Achieving beyond-the-horizon accuracy with a torpedo is referred to as the “silver bullet.” Connor also envisions a “golden bullet” that could exceed that range and strike targets inside harbors, in submarine pens or up rivers.

Above the surface, Navy leaders are looking to integrate advanced command and control (C2) systems with the Tomahawk missile, which is a precision ordinance that has a longer range than ships’ ability to control it.

“Were looking in terms of a multi-mission weapon that can be used against a land target or a target at sea,” he said. “That’s very important to the submarine force because we can’t decide before we leave San Diego what fight we’re going to fight.”

“The technology exists at a very low cost to add an anti-ship capability to our land-attack missiles,” he added.

The Navy is also investing in advanced decoys that can fool enemy sensors by mimicking the radar or signature of a submarine.

As adversaries invest in their ability to find submarines at sea, the Navy “will provide him with many, many things that look very good on their equipment and we will put them, after the investment is done, right back in the position where they are today,” Connor said.

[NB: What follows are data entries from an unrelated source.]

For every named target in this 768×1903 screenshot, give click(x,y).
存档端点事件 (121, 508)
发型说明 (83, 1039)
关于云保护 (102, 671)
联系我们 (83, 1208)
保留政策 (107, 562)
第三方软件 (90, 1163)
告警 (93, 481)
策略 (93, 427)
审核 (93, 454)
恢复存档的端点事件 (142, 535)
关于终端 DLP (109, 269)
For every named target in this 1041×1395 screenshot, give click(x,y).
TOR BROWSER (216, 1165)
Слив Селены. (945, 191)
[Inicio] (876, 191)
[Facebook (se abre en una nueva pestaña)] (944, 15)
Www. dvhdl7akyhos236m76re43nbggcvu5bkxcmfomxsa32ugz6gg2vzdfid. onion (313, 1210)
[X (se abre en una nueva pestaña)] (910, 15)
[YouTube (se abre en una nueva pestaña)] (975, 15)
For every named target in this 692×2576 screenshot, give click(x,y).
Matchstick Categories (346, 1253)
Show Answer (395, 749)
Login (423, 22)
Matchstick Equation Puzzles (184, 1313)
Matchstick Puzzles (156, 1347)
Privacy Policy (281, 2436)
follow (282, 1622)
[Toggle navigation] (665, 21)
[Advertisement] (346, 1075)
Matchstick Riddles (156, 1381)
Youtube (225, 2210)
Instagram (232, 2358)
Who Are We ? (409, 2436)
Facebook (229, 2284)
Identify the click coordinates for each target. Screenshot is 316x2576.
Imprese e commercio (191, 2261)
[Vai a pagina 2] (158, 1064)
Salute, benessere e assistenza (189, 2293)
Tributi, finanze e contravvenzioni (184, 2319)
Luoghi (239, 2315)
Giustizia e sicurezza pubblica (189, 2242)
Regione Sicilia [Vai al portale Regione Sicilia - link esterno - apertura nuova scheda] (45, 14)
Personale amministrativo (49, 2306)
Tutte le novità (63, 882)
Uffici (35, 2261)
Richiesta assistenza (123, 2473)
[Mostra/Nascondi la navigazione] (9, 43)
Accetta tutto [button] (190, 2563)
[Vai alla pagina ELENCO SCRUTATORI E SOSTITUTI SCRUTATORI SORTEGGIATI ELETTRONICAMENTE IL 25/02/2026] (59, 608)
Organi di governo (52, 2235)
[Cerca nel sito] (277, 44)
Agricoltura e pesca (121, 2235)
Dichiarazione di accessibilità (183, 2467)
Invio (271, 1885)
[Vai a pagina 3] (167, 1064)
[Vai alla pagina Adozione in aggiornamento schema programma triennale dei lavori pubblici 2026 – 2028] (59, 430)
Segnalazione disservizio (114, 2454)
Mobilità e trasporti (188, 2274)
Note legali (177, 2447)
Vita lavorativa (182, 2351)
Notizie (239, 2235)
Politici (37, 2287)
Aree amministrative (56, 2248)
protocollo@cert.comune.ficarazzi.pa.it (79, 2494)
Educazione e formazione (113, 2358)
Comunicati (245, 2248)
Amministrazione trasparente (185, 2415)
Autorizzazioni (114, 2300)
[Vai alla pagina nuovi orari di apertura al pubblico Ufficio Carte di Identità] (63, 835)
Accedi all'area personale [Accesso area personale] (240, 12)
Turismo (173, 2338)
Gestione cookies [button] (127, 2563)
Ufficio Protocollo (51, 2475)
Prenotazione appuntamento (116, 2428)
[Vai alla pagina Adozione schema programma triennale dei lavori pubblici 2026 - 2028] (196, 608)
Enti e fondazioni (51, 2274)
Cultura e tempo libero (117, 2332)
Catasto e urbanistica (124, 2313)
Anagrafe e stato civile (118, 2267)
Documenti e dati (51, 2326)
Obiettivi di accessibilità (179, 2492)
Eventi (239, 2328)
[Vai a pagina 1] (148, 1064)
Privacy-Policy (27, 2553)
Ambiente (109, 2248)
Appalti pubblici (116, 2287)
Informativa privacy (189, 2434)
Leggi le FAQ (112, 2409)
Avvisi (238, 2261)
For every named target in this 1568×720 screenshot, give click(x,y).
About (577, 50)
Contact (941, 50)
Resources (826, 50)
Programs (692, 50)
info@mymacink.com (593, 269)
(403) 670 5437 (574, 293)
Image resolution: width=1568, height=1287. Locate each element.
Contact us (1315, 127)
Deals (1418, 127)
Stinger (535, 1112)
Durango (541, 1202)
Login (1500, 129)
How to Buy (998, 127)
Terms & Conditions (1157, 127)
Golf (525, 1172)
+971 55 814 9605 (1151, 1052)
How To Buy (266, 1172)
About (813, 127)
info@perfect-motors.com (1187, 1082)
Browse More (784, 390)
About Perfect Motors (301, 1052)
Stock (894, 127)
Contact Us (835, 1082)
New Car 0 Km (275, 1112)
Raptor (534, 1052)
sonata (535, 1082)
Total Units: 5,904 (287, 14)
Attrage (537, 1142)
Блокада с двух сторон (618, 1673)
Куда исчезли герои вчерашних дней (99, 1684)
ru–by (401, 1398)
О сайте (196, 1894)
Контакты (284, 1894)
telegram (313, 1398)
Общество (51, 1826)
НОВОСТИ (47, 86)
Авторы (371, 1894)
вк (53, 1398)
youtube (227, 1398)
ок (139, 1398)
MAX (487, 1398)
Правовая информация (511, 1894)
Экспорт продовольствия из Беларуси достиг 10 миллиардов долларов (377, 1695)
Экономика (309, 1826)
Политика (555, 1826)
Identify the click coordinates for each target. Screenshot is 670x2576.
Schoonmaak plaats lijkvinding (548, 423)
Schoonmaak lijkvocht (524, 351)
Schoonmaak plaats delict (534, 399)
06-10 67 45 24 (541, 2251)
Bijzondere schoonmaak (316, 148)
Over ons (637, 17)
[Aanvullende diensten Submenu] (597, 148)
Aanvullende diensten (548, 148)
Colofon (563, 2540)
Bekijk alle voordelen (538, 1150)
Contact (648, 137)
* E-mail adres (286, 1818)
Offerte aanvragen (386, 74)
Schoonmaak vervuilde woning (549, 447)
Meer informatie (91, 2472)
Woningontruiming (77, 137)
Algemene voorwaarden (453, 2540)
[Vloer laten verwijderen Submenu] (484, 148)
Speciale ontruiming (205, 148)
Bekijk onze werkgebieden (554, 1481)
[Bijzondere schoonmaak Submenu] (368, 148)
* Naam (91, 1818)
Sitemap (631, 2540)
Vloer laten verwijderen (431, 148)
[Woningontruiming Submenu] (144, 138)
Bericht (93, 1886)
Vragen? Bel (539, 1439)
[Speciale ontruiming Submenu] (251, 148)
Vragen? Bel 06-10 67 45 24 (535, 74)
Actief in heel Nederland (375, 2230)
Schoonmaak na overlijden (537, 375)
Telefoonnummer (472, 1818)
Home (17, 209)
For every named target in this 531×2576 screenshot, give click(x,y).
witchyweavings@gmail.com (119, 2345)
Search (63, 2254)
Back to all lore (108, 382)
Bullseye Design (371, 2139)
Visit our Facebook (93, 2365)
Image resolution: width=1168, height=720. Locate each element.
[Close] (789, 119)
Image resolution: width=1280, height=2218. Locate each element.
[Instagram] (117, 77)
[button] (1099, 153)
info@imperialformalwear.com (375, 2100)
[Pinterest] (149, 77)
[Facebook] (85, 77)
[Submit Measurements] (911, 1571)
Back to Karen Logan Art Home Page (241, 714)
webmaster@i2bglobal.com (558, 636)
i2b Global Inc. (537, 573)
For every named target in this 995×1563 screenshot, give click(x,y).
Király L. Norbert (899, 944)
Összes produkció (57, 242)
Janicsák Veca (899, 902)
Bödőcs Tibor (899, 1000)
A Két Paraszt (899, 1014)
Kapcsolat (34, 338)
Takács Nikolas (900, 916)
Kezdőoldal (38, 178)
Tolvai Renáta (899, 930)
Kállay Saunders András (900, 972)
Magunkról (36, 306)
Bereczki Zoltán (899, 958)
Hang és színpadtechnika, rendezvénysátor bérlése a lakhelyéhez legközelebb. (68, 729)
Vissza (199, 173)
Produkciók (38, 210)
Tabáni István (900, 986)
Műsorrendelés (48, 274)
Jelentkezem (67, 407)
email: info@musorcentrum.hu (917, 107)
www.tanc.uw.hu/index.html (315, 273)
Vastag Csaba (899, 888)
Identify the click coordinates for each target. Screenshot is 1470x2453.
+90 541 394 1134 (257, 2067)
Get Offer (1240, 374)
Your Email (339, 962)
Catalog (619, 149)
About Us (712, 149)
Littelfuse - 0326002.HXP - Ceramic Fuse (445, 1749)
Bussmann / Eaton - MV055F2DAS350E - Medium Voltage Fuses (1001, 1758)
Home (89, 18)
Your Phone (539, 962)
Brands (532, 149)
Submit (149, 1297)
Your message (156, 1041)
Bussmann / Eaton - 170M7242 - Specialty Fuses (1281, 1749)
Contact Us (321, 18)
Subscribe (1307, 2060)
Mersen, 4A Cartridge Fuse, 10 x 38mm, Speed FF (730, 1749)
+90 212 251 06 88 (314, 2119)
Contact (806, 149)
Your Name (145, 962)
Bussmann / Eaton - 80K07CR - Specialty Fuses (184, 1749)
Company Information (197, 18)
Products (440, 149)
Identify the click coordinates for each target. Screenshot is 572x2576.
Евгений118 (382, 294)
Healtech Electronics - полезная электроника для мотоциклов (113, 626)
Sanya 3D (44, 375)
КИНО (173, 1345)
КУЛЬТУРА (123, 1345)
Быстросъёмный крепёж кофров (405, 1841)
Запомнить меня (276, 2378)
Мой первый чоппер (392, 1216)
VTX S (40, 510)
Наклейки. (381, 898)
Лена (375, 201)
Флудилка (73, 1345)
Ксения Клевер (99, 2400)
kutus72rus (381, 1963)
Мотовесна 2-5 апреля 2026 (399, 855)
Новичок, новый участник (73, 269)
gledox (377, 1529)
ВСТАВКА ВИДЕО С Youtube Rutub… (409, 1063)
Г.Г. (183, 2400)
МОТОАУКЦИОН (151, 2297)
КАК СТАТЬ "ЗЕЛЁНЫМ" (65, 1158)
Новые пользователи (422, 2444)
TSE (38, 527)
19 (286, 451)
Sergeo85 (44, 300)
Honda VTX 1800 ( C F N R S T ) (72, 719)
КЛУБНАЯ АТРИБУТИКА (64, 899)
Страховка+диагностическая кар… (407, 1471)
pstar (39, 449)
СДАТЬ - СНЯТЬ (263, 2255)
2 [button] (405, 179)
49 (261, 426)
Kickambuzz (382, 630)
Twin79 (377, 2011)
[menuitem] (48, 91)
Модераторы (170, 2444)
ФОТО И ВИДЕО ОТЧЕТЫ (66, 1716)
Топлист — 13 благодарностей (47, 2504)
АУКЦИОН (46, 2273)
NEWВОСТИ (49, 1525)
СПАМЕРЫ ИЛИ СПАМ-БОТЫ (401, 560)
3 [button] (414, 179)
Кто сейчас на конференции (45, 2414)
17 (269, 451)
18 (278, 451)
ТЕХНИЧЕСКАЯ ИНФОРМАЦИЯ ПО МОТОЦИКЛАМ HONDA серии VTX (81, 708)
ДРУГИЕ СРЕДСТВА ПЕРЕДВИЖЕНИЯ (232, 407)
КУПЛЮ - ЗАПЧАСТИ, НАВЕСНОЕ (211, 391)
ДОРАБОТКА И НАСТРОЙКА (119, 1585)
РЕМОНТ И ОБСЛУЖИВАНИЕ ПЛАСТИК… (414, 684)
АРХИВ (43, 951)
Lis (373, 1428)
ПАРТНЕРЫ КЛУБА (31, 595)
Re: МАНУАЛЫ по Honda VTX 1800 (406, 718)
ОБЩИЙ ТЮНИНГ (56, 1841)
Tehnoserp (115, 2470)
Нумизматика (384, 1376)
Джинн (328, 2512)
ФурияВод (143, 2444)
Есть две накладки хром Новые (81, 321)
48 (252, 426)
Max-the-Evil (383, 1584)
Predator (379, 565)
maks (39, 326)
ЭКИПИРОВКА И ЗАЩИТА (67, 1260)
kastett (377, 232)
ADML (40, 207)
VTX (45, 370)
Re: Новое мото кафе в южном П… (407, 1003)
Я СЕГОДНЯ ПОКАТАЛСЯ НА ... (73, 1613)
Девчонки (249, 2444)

The goal is to goad an enemy into expending massive amounts of ordinance, at great cost, on chasing geese “only to find out that all that ordnance has not changed their strategic position one iota,” Connor said. Adversaries who decide to fire on U.S. forces will think twice, the thinking goes, “because the whole time they are doing all that, we’ll be inflicting significant damage on their forces.”

Connor gave the example of a $3,000 buoy that when deployed from a submerged submarine, gives off a radar signature almost identical to a periscope mast. Each decoy would be significantly less expensive that any ordnance or effort the enemy would spend finding out they’ve been had, he said.

“If I can make people drop million-dollar torpedoes on $3,000 things that look like submarines, we are on the right side of this asymmetric business,” Connor said. “When you leverage that with the ambiguity of do I have a submarine or not and the capability that use must worry about if there are submarines in a certain place, this is how we start getting to this conventional deterrence theory where we can make an adversary realize that the cost of going to war at sea with us is going to be severe.”